This page is continually getting updated.
I intend to use this page for four purposes:
To list some of the projects that I have undertaken, researched on and completed successfully; some courses that I have taught and assisted; papers that I have pubished and a reading list of some material that I want to study but which is not directly related to my present research (but indirectly is).
Aside: About page (lists interests and contact information)
In reverse chronological order:
1. Practical Regularity Lemma and its Applications.

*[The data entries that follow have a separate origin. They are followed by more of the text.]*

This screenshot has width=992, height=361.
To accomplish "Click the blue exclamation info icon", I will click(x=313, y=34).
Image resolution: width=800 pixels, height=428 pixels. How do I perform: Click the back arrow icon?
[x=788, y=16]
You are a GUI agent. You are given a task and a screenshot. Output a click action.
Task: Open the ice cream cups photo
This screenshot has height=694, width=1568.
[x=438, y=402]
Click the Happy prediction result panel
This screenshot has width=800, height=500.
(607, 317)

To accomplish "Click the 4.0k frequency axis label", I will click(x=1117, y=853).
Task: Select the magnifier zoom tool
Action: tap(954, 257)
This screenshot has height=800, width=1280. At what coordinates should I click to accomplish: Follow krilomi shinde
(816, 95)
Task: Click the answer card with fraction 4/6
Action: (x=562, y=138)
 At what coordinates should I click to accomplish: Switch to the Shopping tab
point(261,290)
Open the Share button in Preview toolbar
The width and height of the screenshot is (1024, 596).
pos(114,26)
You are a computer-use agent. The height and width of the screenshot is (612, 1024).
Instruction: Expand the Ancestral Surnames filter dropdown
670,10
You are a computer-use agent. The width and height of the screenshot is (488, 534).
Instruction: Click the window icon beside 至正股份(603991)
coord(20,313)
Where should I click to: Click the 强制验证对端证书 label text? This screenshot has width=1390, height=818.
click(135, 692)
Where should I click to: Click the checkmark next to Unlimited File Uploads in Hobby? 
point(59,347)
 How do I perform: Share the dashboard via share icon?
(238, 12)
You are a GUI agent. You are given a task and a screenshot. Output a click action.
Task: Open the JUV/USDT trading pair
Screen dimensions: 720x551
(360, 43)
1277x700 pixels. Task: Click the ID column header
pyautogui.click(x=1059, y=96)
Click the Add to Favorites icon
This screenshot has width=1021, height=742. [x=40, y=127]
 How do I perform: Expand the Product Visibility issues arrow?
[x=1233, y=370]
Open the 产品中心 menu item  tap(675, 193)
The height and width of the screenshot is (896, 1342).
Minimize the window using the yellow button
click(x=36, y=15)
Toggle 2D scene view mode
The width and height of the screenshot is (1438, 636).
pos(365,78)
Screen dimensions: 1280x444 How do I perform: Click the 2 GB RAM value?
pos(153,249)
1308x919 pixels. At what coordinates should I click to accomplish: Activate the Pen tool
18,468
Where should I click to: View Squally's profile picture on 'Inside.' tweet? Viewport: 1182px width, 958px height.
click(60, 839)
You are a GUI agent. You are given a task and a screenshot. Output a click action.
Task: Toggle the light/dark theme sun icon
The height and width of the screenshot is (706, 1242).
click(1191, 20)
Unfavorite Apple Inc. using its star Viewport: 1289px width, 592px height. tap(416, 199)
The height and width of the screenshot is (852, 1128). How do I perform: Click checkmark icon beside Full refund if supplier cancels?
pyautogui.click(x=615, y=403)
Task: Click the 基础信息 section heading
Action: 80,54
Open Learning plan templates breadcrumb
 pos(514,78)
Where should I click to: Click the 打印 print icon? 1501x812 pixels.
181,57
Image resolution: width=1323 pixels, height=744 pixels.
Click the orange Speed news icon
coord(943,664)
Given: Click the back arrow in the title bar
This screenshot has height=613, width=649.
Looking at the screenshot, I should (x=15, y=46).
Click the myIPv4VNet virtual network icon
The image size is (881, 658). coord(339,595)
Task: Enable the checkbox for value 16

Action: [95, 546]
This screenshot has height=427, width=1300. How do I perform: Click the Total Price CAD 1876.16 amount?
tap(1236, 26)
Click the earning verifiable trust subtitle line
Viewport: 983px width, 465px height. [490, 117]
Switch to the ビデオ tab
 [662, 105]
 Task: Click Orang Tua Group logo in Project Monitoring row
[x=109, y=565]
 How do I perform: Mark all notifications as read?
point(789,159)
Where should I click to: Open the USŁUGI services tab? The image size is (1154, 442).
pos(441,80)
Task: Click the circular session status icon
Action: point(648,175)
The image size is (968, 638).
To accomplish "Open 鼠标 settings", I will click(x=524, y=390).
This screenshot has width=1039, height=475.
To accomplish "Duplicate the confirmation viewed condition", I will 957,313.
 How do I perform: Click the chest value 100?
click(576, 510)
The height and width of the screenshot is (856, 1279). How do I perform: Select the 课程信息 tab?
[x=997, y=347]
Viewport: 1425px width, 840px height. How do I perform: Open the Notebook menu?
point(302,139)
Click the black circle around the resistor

Time Period: October 2011 onwards
The Szemerédi regularity lemma is a celebrated result in graph theory whose fundamental importance has been realized more and more over the past few years. It was originally advanced as an auxiliary result to prove a long standing conjecture of Erdős and Turán from 1936. While it has now become an important tool in graph theory to prove theoretical results, it does not any practical applications yet. This project aims to harness the power of the regularity lemma to devise a practical clustering/segmentation methodology using both the Alon et al. algorithm and Frieze-Kannan’s version based on singular values. This builds up on some earlier work by Pelillo. Some of the open problems and results are discussed informally in the posts listed below:
New: Using this “Regularity Clustering” method for Image Segmentation and comparisons with methods such as Normalized Cuts (Shi and Malik).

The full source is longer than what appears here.